▸ Required action: Take from the material every line that contains the word "computer".

▸ Task input:
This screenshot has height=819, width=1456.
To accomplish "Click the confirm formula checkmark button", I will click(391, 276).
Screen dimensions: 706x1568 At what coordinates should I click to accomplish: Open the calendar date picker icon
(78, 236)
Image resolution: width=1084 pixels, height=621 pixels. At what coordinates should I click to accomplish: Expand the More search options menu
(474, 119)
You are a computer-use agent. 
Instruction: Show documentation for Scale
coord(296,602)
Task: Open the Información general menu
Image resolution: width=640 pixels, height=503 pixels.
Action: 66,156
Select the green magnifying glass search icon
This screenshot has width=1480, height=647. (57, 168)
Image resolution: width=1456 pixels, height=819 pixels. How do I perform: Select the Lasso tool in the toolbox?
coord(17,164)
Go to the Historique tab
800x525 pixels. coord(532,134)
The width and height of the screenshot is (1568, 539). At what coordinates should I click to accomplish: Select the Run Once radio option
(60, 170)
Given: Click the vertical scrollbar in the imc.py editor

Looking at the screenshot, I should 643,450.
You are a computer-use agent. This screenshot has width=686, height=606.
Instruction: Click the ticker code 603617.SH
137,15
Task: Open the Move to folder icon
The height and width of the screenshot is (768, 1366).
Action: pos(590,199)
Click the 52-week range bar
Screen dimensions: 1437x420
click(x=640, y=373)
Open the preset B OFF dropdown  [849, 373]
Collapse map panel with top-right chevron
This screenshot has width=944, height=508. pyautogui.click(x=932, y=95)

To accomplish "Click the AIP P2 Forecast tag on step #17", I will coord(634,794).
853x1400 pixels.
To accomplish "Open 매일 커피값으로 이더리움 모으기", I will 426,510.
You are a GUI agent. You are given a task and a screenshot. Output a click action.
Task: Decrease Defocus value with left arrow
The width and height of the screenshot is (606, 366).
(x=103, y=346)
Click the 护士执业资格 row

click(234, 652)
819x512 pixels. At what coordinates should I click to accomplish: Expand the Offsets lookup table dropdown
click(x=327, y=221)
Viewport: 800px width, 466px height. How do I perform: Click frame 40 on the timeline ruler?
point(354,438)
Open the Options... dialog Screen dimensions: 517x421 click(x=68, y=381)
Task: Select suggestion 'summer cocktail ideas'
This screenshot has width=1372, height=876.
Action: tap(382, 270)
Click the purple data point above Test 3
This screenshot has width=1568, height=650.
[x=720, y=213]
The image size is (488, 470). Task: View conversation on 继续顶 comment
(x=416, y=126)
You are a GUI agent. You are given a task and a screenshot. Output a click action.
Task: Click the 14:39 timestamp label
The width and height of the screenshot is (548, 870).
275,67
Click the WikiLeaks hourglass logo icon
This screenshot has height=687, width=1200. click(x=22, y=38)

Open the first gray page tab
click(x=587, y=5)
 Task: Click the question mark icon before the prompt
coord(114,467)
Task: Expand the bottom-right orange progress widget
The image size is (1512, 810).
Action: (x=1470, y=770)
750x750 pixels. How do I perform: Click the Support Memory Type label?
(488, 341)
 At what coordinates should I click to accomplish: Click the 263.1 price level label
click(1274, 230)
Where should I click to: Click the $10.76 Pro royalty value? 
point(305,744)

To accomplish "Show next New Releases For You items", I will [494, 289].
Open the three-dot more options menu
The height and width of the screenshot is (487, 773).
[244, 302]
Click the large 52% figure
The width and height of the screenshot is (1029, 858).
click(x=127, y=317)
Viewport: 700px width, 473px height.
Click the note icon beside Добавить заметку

▸ Reply to the exercise:
You are a computer-use agent. 
You are a computer-use agent. This screenshot has width=686, height=606.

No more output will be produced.